A young woman was knocked to the ground on Shabbos afternoon in Flatbush in an attempted knockout attack, spurring a local Flatbush group to offer a $5,500 reward for information leading to the arrest and conviction of perpetrators in that neighborhood.
The Flatbush Jewish Community Coalition, an umbrella organization of Flatbush’s kehillos, announced the $5,500 award on Motzoei Shabbos with the tagline “Enough!”
“Many yeshivah and Bais Yaakov administrators, as well as parents, have expressed serious concern for the well-being of students walking home from school late in the evening,” FJCC chairman Josh Mehlman said in a statement released Sunday evening.
“The safe streets we have all come to enjoy suddenly seem precarious, and we must work together to keep our community safe.”
Police have reported at least a dozen attacks against members of the Jewish community in the New York City area since September. In several incidents, the victim was punched seemingly at random while walking past a group of young men, leading some to believe the attacks may be part of a street game called “knockout.”
The reward announcement comes hours after a 20-year-old frum woman was attacked on Avenue M and McDonald Avenue in Midwood by an African-American man. The man, who was walking toward her, passed her and then walloped her on the head. The victim was knocked to the ground but was not hurt. She later filed a report with the police.
On Sunday, Councilman David Greenfield met with officials at the 66th Precinct, which covers Boro Park, requesting they beef up their patrols in the area. He told Hamodia that he and councilman-elect Chaim Deutsch, who will represent Flatbush starting Jan. 1, are working on a plan to help better protect nervous residents.
“We are especially concerned about Shabbos being a day for ‘knockouts,’” Greenfield said. “I’m not saying there are more [attacks on Shabbos] but the last two we had in the Midwood area happened on Shabbos.”
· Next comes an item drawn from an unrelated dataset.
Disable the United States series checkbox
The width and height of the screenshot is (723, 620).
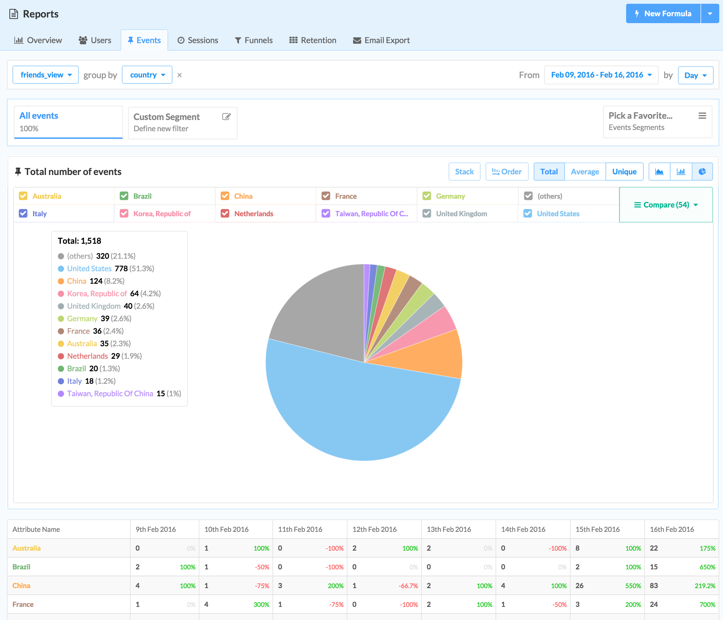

Greenfield said he was not sure if Shabbos was a day specifically chosen by the attackers, but was concerned over the fact that Shomrim do not patrol on Shabbos and there are fewer witnesses.
Deutsch, who founded the Flatbush Shomrim 20 years ago after a similar wave of crime, said he was in touch with police.
“I am in daily consultation with NYPD commanders and was assured that they are taking all necessary steps to bring these perpetrators to justice,” Deutsch said in a statement. “We will do everything in our power to keep our community safe.”
Greenfield said that he did not want to go into police tactics, but he was optimistic that police have a plan to make people feel secure.
While Commissioner Raymond Kelly has given conflicting messages about whether he believes knockouts are real or an urban myth, Greenfield said that police on the precinct and boro level agree that it is a disturbing phenomenon that must be combated.
But he added that he is “encouraged” by remarks incoming commissioner William Bratton made to the Daily News on Friday.
“We’ll attack trends like knockout the way a doctor goes after a basal cell before it becomes a melanoma,” Bratton said. “That’s what we did with the wolf packs of the late 1980s and early 1990s — go after them aggressively.”